33 529 Gaswinning

Nr. 536 BRIEF VAN DE MINISTER VAN ECONOMISCHE ZAKEN EN KLIMAAT

Aan de Voorzitter van de Tweede Kamer der Staten-Generaal

Den Haag, 3 december 2018

Met de brief van 29 maart jl. heeft het kabinet aangekondigd dat de gaswinning in Groningen zo snel mogelijk volledig wordt beëindigd (Kamerstuk 33 529, nr. 457). Dat is de beste manier om de veiligheid te garanderen en de veiligheidsbeleving in Groningen te verbeteren. In die brief heb ik het basispad geschetst waarlangs de gaswinning uit het Groningenveld wordt beëindigd. Met deze brief geef ik invulling aan mijn toezegging om uw Kamer regelmatig te informeren over de voortgang van de maatregelen uit het basispad en over mogelijke aanvullende maatregelen. Ik constateer dat de maatregelen voor de afbouw van de Groningen gaswinning ruimschoots op schema liggen. In een gemiddeld jaar daalt het winningsniveau vanaf 2023 tot onder de vijf miljard Nm3waarna definitieve beëindiging van de gaswinning in Groningen in zicht komt.

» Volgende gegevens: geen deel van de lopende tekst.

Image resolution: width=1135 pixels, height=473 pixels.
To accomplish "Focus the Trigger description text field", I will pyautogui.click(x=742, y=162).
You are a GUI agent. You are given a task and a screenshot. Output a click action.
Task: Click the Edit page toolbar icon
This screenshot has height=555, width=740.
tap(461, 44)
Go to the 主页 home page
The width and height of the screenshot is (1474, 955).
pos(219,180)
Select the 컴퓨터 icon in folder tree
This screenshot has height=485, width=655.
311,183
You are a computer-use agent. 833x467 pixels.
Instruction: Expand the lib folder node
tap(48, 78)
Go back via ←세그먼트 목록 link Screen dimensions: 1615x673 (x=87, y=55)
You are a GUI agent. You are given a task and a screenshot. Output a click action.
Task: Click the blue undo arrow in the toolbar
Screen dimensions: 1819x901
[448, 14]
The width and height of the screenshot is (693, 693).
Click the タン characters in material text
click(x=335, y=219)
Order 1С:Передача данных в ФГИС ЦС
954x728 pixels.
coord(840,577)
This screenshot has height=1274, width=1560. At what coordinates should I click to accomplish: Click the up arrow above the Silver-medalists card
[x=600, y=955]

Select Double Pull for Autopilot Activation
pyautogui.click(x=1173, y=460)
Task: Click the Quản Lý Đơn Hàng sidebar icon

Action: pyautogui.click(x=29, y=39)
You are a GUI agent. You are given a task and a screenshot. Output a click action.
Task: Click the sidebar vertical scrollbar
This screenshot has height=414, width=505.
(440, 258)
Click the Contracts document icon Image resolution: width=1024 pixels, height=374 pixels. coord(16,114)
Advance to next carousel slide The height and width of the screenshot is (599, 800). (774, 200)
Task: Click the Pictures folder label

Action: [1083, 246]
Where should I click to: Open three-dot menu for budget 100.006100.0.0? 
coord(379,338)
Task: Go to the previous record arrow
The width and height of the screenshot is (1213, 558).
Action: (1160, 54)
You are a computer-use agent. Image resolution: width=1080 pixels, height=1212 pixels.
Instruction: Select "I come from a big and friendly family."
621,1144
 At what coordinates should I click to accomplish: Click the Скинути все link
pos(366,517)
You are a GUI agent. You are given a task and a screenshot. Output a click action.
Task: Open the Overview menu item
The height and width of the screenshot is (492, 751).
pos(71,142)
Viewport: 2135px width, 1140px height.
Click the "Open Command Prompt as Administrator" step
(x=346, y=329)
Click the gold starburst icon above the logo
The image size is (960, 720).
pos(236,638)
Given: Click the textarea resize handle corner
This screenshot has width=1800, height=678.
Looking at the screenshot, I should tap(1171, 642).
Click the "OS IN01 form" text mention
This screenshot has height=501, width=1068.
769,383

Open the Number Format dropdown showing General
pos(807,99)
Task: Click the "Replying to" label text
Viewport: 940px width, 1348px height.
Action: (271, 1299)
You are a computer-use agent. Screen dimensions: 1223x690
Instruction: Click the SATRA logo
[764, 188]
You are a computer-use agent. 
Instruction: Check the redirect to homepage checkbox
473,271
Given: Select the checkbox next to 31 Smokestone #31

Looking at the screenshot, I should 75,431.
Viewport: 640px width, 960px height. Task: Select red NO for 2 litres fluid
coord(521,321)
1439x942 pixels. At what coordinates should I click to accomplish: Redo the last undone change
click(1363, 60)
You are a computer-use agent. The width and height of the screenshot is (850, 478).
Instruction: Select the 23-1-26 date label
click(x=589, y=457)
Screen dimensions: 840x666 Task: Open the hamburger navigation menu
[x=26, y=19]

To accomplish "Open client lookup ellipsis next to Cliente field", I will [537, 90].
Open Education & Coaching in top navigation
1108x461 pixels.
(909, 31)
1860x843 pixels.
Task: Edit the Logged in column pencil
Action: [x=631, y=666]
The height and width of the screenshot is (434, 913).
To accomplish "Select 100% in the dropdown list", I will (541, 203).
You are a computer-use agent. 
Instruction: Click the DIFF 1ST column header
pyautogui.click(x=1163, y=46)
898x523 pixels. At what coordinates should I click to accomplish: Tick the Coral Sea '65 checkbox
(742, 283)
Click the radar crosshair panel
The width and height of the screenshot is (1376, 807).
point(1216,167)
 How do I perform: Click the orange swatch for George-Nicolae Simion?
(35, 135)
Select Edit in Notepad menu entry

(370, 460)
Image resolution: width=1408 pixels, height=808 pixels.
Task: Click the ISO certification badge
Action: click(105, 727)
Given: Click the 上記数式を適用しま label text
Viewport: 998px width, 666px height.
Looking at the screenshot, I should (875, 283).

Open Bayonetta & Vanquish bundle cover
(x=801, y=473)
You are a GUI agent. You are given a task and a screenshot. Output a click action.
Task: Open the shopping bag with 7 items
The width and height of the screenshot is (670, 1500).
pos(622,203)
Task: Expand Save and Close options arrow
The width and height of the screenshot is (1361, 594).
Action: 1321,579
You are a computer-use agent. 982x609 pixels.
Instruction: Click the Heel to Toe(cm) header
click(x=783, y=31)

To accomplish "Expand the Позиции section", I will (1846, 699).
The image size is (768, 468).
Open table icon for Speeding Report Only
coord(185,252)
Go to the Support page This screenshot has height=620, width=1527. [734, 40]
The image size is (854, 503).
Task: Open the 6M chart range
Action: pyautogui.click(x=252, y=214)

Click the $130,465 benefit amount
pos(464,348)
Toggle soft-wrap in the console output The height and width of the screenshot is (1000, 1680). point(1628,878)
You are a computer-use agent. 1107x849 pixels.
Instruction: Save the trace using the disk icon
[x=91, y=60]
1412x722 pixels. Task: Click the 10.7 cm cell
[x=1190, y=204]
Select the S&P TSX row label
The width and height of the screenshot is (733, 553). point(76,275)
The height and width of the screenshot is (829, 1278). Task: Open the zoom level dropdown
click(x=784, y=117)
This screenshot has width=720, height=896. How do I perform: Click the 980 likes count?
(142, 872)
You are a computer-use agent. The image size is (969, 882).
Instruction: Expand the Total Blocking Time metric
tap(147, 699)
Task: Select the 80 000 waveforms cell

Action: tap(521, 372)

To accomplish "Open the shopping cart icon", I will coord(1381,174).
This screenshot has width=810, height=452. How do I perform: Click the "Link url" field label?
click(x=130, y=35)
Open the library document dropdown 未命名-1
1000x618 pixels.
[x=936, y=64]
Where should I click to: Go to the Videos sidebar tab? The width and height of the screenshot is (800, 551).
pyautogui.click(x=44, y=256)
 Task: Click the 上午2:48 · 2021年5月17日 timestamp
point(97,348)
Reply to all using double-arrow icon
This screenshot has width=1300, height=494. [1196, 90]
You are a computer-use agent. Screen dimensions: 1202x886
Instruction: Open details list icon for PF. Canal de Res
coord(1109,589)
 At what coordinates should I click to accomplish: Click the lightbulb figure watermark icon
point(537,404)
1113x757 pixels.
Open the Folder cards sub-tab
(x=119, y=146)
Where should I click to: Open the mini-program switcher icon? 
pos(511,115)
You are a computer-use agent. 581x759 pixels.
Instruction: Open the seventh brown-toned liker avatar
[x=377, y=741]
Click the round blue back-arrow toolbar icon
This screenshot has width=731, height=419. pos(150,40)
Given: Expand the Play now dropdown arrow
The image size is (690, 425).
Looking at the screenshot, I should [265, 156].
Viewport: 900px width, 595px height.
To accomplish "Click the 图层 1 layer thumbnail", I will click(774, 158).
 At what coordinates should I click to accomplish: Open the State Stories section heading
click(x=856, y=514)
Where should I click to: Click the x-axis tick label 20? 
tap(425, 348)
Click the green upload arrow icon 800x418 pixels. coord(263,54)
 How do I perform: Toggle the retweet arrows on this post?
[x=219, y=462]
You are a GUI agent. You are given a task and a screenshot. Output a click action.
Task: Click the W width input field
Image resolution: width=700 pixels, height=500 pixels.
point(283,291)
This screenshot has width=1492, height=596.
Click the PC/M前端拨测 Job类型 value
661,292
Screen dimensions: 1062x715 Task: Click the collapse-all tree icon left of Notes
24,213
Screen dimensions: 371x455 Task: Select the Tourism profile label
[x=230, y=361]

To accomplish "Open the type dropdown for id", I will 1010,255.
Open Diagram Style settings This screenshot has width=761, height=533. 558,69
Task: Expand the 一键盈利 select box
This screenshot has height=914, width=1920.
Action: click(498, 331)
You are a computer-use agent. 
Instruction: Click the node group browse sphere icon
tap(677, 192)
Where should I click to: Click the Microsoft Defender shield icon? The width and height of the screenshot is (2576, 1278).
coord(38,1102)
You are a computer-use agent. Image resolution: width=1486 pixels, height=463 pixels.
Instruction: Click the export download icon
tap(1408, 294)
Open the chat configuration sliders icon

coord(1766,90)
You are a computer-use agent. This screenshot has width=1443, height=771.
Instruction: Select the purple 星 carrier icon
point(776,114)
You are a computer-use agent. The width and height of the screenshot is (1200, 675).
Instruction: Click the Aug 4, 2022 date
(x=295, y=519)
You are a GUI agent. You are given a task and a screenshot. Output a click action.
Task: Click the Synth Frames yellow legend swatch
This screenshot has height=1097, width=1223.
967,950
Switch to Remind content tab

De stand van zaken van de maatregelen gericht op de definitieve sluiting van het Groningenveld is als volgt:

  • Het basispad kan op basis van de huidige inzichten worden gehaald. Er blijven onzekerheden, maar tot nog toe zijn er meer mee- dan tegenvallers voorzien. De realisatie van een extra stikstofinstallatie in Zuidbroek verloopt voorspoedig. Naar verwachting is deze installatie conform de planning in het eerste kwartaal van 2022 operationeel. Het ziet er naar uit dat de in de brief van 29 maart genoemde additionele mogelijkheden om de export van laagcalorisch gas naar Duitsland versneld af te bouwen worden gerealiseerd.

  • Ook de in de brief van 29 maart genoemde maatregel met betrekking tot de inkoop van extra stikstof door GTS vanaf het eerste kwartaal van 2020 lijkt te worden gerealiseerd. De besprekingen daarover zijn in een afrondende fase.

  • Als alle maatregelen naar verwachting verlopen zal na 2022 de productie uit het Groningenveld nog slechts in beperkte mate nodig zijn. Voor de nog benodigde inzet na 2022 en de definitieve beëindiging van de gaswinning uit het Groningenveld wordt een operationeel afbouwplan uitgewerkt.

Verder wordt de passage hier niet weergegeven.